* COMPLETE THE FOLLOWING:
**1.** In the Pearson news report, copy everything from "Focused purely on" down to "Bird told reporters.".
**2.** In the Pearson news report, when was Pearson launched, and as what kind of company?
**3.** Pick up the news report on Pearson's new strategy after its final sentence and continue it.

[Opening SUPPLIED PASSAGE section]

* Aims to target adult learners in new strategy
* To split into five divisions
* Shares up 3% (Adds CEO, analyst comment)
LONDON, March 8 (Reuters) - Pearson’s new boss set out his plan for the education group to grow beyond schools and colleges on Monday with a strategy to build a lifelong direct connection to consumers by helping workers to learn new skills and retrain.
Hired on a large salary in October to bring his digital skills to the British company, the former Disney executive Andy Bird said there was a huge opportunity to work with corporations or workers to provide new skills after the pandemic.
Launched in the 1840s as a construction company, Pearson has reinvented itself several times over the decades, and is now seeking to navigate the shift from analogue to digital learning.
Focused purely on education, the company has suffered major disruption as students, particularly in U.S. colleges, moved from buying new textbooks to buying second-hand books and using cheaper online programmes, hitting its profits.
“What excites me about the potential with direct-to-consumer is in 2019 Pearson engaged with over 100 million learners globally, and within the U.S. college education system every year there’s about 10 million students who utilise Pearson products,” Bird told reporters.
“So you can imagine as we start to build this direct relationship with consumers and then we’re able to follow those learners as they enter into careers, how we are able to compound the number of consumer interactions and engagements we have over time to really provide solutions for lifelong learning.”

[Closing SUPPLIED PASSAGE section]
[Opening MATERIAL SUPPLIED section]

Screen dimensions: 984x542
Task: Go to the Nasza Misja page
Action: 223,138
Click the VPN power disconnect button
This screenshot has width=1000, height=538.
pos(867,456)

[Closing MATERIAL SUPPLIED section]

* TASK ANSWERS:
**1.**
Focused purely on education, the company has suffered major disruption as students, particularly in U.S. colleges, moved from buying new textbooks to buying second-hand books and using cheaper online programmes, hitting its profits.
“What excites me about the potential with direct-to-consumer is in 2019 Pearson engaged with over 100 million learners globally, and within the U.S. college education system every year there’s about 10 million students who utilise Pearson products,” Bird told reporters.

**2.** Pearson was launched in the 1840s as a construction company.

**3.**
To change its focus, Pearson will split its workforce of around 22,000 into five new divisions which will be supported by a Direct to Consumer group that will help to roll out digital capabilities across the company.
That will help it to focus on three areas: the rise in online and digital learning; addressing the workforce skills gap; and helping companies secure accreditation and certification for workers in areas such as languages or sector expertise. It also plans to sell its international local courseware businesses, assets that produce textbooks and materials in markets such Brazil and Canada and which generate around 300 million pounds of revenue, Citi analysts estimated.
The Citi analysts said the strategy update, provided with the 2020 results, looked like a more substantial overhaul than expected. Pearson’s shares were up 3%, giving it a market value of around 5.8 billion pounds.
Its 2020 results showed the impact from the pandemic, when schools were closed and exams cancelled, and a boost from online learning.
The company reported a 10% drop in revenue and adjusted operating profit of 313 million pounds ($432 million), down 46%.